De acordo com dados verificados desde domingo pelo Imperial College, a taxa de contágio (Rt) no País está em 0,98, número que indica para quantas pessoas um paciente infectado consegue transmitir o novo coronavírus. Na prática, o dado significa que 100 pessoas contaminadas contagiam outras 98 que, por sua vez, passam a doença para outras 96 e assim sucessivamente, o que comprova a desaceleração. O Chile é o único outro país da América Latina com taxa abaixo de 1 (0,85).

Em julho, o País apresentou taxas de 1,01, situação definida como "fora de controle". O Brasil deixa a zona vermelha pela primeira vez após 16 semanas. De acordo com o virologista Eduardo Flores, da Universidade Federal de Santa Maria (RS), a nova configuração indica estabilidade da pandemia e pode apontar um decréscimo lento. "O número 0,98 ainda não permite um grande otimismo. Mas existe uma leve tendência de decréscimo. Nas próximas semanas e meses, o número de casos e mortes deve cair."

Paulo Lotufo, epidemiologista da USP, faz uma analogia com uma partida de futebol. "É uma boa notícia. Mas estamos ganhando de 1 a 0 e ainda temos o segundo tempo para jogar", compara. Na mesma linha, Flavio Fonseca, virologista e pesquisador do Centro de Tecnologia em Vacinas (CT Vacinas), prefere aguardar mais algumas semanas. "É certamente uma boa notícia. Mas essa tendência precisa ser sustentada", diz o especialista da Federal de Minas Gerais (UFMG).

Alexandre Naime Barbosa, chefe da infectologia da Unesp, também é cauteloso. "Lógico que é notícia positiva, mas essa desaceleração pode ser apenas a descida de um platô. Precisamos de uma queda sustentada ladeira abaixo", compara.

Naime alerta para a necessidade da continuidade do uso do equipamentos de proteção individual e do isolamento social. "Uma coisa é flexibilizar, usando máscara, mantendo distanciamento social e higiene das mãos; outra coisa é fazer aglomeração, festa, reunião, abolindo completamente o uso de máscara. Na minha equipe de infectologistas da Unesp, que está trabalhando com covid há seis meses, nenhum médico se infectou. Sempre estamos protegidos", observou. "( Charles) Darwin já dizia: vence quem se adapta. Então, fazer reunião em bar, festa, aglomeração em locais em que ninguém está usando máscara não é flexibilização é uma irresponsabilidade que vai levar ao aumento do número de casos", alerta.

  

Mortes. Outros dados reforçam o momento de desaceleração. Esta também é a primeira vez nos últimos quatro meses em que o Brasil deixou a liderança no número de mortes semanais. Agora, o primeiro lugar está com a Índia, com 7,2 mil por semana – os EUA, líderes em casos, adotam uma metodologia diferente de cálculo por semana e não fazem parte do levantamento. Além disso, o Brasil deixou de ser o líder na relação de novos casos com o total população. Com 295 novos casos na quinzena por 100 mil habitantes, a Colômbia está na ponta entre os sul-americanos.
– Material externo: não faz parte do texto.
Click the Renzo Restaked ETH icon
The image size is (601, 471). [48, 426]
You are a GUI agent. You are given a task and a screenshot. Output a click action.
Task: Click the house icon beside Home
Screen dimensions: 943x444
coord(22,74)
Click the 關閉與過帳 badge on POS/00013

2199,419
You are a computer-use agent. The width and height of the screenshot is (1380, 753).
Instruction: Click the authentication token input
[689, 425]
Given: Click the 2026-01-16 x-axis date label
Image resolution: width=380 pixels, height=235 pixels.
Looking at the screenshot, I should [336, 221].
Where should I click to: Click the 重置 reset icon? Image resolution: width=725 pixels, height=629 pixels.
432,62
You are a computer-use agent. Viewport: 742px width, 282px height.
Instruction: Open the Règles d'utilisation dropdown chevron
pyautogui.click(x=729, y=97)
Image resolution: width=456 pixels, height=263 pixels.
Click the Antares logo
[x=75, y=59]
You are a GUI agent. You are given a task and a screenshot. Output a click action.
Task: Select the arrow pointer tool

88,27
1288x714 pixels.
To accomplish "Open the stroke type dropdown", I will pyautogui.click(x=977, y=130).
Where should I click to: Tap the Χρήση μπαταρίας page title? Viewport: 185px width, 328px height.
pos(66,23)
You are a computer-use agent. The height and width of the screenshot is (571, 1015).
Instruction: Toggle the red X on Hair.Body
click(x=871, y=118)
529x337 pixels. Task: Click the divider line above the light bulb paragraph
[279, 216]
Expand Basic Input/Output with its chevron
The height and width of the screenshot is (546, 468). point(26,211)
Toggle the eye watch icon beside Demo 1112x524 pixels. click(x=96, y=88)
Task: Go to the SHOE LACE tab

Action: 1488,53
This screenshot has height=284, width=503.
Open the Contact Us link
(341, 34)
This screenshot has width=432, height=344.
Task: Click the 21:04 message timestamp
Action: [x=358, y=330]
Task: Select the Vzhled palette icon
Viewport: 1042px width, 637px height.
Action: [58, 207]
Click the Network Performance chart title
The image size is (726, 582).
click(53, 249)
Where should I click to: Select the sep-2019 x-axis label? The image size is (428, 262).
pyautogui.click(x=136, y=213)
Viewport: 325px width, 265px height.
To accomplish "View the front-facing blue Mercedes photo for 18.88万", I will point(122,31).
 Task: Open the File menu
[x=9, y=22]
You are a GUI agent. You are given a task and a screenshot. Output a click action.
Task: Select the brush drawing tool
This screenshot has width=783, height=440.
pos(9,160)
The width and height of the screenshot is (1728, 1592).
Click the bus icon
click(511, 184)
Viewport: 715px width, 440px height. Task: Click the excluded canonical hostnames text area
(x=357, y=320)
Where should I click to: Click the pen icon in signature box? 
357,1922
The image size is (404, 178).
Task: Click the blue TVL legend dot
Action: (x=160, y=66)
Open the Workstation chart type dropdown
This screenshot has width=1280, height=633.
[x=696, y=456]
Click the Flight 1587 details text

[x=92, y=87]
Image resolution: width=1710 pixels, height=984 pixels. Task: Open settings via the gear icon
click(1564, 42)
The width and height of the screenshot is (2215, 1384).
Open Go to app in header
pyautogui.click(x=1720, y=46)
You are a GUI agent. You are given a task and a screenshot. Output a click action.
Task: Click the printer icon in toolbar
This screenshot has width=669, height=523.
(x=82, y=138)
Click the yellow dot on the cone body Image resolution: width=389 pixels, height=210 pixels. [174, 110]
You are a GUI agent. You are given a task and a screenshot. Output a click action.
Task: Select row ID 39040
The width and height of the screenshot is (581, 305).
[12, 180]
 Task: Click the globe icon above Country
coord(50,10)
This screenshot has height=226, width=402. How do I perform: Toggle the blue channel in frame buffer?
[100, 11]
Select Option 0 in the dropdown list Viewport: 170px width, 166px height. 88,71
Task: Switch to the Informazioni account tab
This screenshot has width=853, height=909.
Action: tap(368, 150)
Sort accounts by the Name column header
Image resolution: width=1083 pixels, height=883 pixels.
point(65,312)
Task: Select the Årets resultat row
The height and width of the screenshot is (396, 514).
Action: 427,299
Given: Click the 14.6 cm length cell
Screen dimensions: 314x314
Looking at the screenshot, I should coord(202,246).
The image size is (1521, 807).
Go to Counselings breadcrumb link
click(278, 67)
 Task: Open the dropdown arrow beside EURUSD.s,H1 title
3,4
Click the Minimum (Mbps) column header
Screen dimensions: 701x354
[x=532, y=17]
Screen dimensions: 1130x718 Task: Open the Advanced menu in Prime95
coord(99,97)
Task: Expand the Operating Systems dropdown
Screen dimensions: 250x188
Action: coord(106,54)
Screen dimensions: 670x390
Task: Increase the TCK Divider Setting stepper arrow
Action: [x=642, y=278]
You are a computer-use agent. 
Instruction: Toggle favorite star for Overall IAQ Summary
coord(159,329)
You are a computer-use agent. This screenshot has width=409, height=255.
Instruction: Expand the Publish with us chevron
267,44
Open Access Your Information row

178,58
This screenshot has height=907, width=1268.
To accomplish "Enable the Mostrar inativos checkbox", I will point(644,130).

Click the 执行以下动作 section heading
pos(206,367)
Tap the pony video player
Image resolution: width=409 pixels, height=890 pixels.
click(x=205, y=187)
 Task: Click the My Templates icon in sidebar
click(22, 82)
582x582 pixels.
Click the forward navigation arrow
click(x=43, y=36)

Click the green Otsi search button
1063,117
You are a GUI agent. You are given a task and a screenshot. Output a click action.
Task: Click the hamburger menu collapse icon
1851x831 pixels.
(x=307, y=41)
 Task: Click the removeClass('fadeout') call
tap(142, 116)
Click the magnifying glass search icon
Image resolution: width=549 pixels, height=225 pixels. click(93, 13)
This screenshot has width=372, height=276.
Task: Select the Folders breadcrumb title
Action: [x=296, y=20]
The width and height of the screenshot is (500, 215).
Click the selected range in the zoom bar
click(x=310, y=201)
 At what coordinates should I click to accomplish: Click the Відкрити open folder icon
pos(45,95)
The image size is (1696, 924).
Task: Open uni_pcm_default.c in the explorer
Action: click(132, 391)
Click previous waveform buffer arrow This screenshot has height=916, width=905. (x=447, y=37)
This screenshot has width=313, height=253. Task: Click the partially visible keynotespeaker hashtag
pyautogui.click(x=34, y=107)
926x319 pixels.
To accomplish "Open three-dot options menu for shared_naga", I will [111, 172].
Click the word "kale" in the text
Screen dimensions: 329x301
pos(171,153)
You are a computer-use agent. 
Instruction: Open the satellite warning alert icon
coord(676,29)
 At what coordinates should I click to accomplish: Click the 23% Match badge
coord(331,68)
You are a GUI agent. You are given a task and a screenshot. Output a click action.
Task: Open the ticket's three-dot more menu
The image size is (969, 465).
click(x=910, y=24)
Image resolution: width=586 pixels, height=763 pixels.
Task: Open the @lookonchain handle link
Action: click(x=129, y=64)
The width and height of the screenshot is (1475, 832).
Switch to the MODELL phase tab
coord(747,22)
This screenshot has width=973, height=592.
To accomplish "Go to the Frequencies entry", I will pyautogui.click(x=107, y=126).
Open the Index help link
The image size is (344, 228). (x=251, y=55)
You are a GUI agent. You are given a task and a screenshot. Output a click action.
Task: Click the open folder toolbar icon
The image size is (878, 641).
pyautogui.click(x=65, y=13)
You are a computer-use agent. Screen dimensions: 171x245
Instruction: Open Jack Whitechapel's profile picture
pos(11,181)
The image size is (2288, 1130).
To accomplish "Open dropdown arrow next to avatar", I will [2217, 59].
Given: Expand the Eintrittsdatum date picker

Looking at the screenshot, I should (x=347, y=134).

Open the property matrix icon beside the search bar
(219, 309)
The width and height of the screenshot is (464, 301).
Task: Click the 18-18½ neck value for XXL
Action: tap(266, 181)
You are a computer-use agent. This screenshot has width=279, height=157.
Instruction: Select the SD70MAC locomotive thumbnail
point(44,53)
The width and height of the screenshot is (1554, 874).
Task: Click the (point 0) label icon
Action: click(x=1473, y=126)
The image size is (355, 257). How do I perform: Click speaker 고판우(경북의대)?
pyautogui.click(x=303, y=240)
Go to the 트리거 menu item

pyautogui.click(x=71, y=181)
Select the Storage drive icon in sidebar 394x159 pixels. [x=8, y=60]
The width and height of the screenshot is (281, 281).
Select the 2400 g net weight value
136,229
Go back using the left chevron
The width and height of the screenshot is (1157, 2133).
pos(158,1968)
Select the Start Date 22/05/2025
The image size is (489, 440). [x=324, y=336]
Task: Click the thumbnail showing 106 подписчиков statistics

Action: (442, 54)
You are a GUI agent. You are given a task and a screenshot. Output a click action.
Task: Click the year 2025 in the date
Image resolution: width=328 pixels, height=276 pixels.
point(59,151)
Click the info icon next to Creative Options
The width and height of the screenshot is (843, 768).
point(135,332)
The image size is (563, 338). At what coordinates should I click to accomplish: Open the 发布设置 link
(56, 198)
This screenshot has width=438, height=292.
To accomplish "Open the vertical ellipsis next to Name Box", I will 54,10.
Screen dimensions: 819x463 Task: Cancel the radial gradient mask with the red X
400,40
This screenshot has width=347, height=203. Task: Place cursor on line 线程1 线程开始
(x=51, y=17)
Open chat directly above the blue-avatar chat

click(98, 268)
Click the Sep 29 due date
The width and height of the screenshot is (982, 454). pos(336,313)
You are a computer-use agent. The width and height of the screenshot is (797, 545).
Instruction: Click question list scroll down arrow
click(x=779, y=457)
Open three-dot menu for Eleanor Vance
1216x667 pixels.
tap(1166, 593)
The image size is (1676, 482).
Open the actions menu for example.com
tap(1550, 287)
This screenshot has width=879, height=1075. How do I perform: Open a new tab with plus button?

No entanto, cabe a ressalva de que, regionalmente, alguns Estados preocupam. O próprio Ministério da Saúde informou ontem que, por seus registros, 8 Estados (PR, SC, MT, RO, AM, TO, BA e PI), além do Distrito Federal, registraram mais mortes na semana que se encerrou em 15 de agosto sobre a anterior. O mesmo vale para a taxa de contágio, que retrata uma média nacional, sem abordar as particularidades de cada Estado ou região. "Existem regiões com alta de casos, como aqui, no Rio Grande do Sul. Nós temos várias pandemias", complementa Flores.

"Já poderíamos ter chegado a esse patamar ( de queda) em junho, se tivéssemos tido um esforço federal mais concentrado. Por outro lado, também poderíamos estar em situação muito pior, se não fossem esforços de Estados e municípios e o trabalho do SUS", avalia Lotufo. 

O risco internacional

Países como Espanha, Rússia e França já haviam conseguido reduzir os índices, mas registraram nova fase de aceleração. Na América do Sul, o mesmo aconteceu com Bolívia e Equador.